Le retour au bercail n’est pas si idyllique. Ce ne sont plus les balles qui fusent mais des applaudissements qui surgissent des entrailles des stades vociférants d’un pays qui a besoin de se réconforter derrière l’effigie de ses jeunes têtes blondes. Voici le drôle de sort d’une bande de jeunes héros de guerre, qui après être revenus à la maison, sont célébrés par tout un pays lors d’une tournée, une commémoration publique devant les remercier de leur courage.
Ce pays gauche et grandiloquent qui s’émerveille devant cet uniforme qui scande leur fierté dans le monde entier. Ang Lee, avec Un jour dans la vie de Billy Lynn ne fait pas un film de guerre, ni même une simple étude de caractère traumatique post guerre, comme avait pu le faire dernièrement Clint Eastwood avec American Sniper mais au contraire, attise la curiosité avec ce personnage de Billy Lynn, devenu héros après être allé secourir un camarade de tranchée sous le feu ennemi.
Non, Ang Lee redistribue les cartes et agence avec intelligence un film qui tente de décrire le double visage du militaire américain et son aura héroïque avec une dualité qui s’avère multiples : l’individualité et la collectivité, sur le sol ennemi ou sur le sol américain, la famille et la famille militaire, l’image qu’il renvoie ou qui lui est renvoyée de lui-même.
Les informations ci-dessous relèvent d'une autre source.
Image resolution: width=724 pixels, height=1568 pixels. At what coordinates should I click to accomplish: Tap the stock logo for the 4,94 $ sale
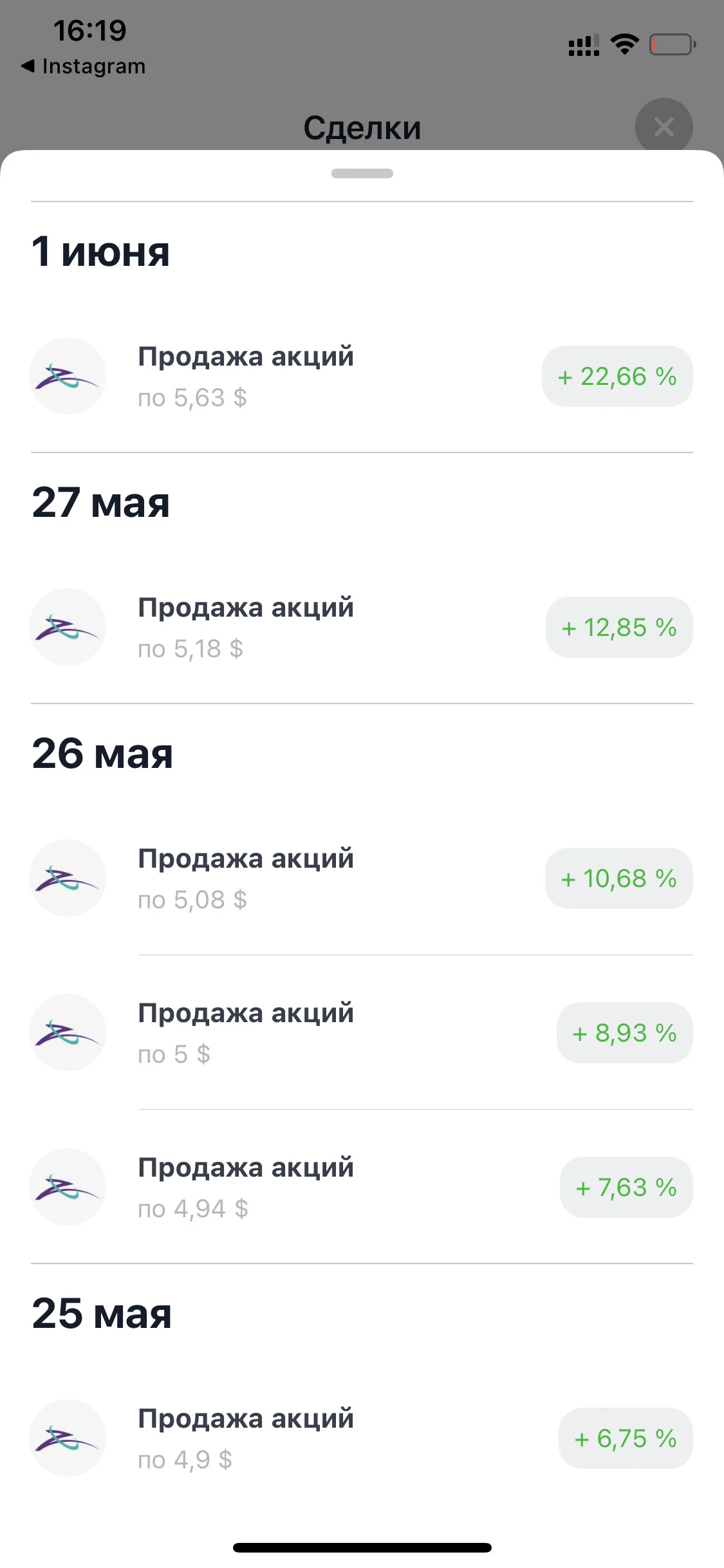tap(68, 1187)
Il serait assez déroutant et réducteur de dire que l’œuvre d’Ang Lee ne soit qu’un simple film anti militariste tant le réalisateur dévoile une bienveillance assez fine pour les militaires qu’il décrit comme de la chair à canon qu’on envoie se faire tuer pour des raisons parfois insolubles mais dont les spasmes collatéraux renforcent leur sentiment de fraternité.
D’ailleurs, c’est là où le film tire son épingle du jeu : au lieu de tirer à boulet rouge sur les militaires et d’en faire des hommes assoiffés de sang se croyant au-dessus de toute logique morale ou même politique, Un jour dans la vie de Billy Lynn ne réalise pas un film anti guerre, mais prend un chemin de traverse intéressant, parfois proche du faux et de la parodie, et décide de visualiser avec une ironie douce cette Amérique, qui pour le bien d’une démocratie auto proclamée, envoie ses enfants de la patrie sur les champs de bataille alors qu’ils pourraient s’amuser comme les autres sur un terrain de foot.
Et même si le film oscille entre scènes se déroulant sur le front, qui de part ailleurs sont extrêmement bien filmées, et ce retour à la maison dans ses limousines octroyées pour cette tournée « des stades », Ang Lee comprend bien que la guerre n’a pas de frontière et devient même plus difficile à gérer à l’intérieur qu’à l’extérieur. Mais au lieu de nous ressortir le coup du militaire qui dort mal ou qui devient psychologiquement instable et inapte à la communication (le film est plus poignant que cela), la projection du militaire à travers les yeux du peuple, et les enjeux internes de la guerre dans son aspect métaphorique sont l’épicentre du film.
Devant le regard d’idolâtrie de cheerleaders juvéniles ou la reconnaissance du père de famille amenant sa petite famille au stade de foot, Ang Lee dématérialise le militaire pour en faire un paratonnerre psychologique pour toute une nation : sur le front, le soldat est une arme moderne et technologique étant la force de frappe de l’Amérique et sur le sol américain, il est un étendard, un visage qui est un amas de pixel sur l’écran, une marque, une publicité du spectacle qui permet aux américains de se sentir eux-mêmes américains.
Tout est fait dans le but d’en mettre plein les mirettes et de ne servir qu’à la gloire incestueuse du pays : une science de l’Entertainment qui n’a aucune limite, où la soit disante sécurité du monde est remerciée dans un show de Beyoncé, dans un Etat où l’on préfère oublier les morts pour magnifier un héroïsme vain.